Editorial | Texas attack on trans rights is putting people’s wellbeing at risk


Kaycee Orwig | Senior Staff Photographer

A protester holds a “Trans People Belong” sign during a June 2020 protest.

By The Pitt News Editorial Board

Transgender people have been demonized for a long time, and are often portrayed in a negative light by the media and entertainment industries.

They are often seen and categorized as “other,” and increasingly killed simply for being transgender — and trans people of color are at an even higher risk. A study conducted by the Williams Insitutute at the University of California at Los Angeles found that compared to cisgender people, trans people are more than four times as likely to be victims of a violent crime.

The White House condemned an order issued last Tuesday by Gov. Greg Abbott to have the Texas Department of Family and Protective Services investigate instances of gender-affirming care. The Biden administration said in a statement to ABC News that the “attack on loving parents who seek medical care for their transgender children is dangerous to the health of kids in Texas and part of much larger trend of conservative officials cynically attacking LGBTQI+ youth to score political points.”

The Texas order will not prevent gender transitioning or affirming procedures — which Abbott defines as “child abuse.” Instead, this will lead to more devastating consequences, including a ruinous effect on the mental health of trans people and their families. The Texas order and decisions like it will only make life for trans people inexcusably difficult while they try to live their most authentic and valid existences.
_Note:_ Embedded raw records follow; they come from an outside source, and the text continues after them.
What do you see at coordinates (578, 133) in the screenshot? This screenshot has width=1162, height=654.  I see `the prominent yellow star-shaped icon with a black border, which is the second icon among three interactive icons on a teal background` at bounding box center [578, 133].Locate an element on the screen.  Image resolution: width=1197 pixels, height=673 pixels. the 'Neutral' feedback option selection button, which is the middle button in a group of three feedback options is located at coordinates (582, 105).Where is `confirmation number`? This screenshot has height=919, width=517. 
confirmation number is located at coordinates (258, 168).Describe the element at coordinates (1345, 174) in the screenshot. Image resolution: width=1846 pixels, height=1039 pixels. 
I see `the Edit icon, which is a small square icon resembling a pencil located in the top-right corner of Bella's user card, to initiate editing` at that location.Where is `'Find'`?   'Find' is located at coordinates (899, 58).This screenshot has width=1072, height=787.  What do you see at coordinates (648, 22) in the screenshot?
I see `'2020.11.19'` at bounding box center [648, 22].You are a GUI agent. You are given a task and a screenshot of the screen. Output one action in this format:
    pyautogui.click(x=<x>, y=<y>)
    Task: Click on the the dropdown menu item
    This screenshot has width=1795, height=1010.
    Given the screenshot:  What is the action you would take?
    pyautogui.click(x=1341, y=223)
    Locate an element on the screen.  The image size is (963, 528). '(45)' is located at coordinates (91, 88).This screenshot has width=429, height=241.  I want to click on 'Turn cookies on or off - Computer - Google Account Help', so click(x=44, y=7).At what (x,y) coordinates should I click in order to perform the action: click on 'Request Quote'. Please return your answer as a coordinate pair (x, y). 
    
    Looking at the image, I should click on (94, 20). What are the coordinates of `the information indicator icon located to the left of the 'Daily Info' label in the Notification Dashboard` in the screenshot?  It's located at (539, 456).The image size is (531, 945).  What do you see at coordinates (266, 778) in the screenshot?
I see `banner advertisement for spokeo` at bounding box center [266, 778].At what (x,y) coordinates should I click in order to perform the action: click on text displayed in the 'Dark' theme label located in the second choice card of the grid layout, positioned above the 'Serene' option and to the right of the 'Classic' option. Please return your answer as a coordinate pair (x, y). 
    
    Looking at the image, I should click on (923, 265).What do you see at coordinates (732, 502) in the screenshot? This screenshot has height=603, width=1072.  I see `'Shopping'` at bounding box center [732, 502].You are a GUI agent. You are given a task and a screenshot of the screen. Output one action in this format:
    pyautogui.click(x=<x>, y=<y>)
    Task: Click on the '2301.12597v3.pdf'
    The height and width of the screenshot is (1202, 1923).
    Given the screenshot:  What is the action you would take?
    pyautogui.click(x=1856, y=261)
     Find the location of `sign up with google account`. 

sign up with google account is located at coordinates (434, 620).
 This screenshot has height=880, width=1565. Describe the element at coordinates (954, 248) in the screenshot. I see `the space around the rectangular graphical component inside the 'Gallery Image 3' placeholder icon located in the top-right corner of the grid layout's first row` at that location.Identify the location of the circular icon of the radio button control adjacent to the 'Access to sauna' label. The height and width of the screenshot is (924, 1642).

Despite the Biden administration’s disapproval of this order and legislation like it that attacks the rights of trans people, dozens of discriminatory anti-trans bills have been prosped in states across the country just this year. Seventeen anti-trans bills were enacted into law last year while many more were proposed. These figures coincide with 2021 recorded as the deadliest year for trans people on record, where a disproportionate amount of killings occur in the southern part of the country.

With 2022 predicted to potentially be the worst legislative year for trans people, as lawmakers propose and pass more directives and bills that infringe upon their lives, Americans must consider what’s at stake for those that these directives target. If you find yourself making conclusions about trans issues without having ever met or spoken with someone who is transgender, you should reevaluate how your biases and prejudices are affecting not only trans people’s quality of life, but the state of it, too.

The decisions of politicians are not the only thing that matters here — it’s also the opinions of voters that matters, too. We vote these politicians into office and expect them to listen to their constituents, so it’s also our responsibility to be aware of the issues they’re voting on and legislation that’s passing.

Trans people are people and should live a fear-free existence. This is a matter of life or death in some situations, and we must evaluate these decisions as such.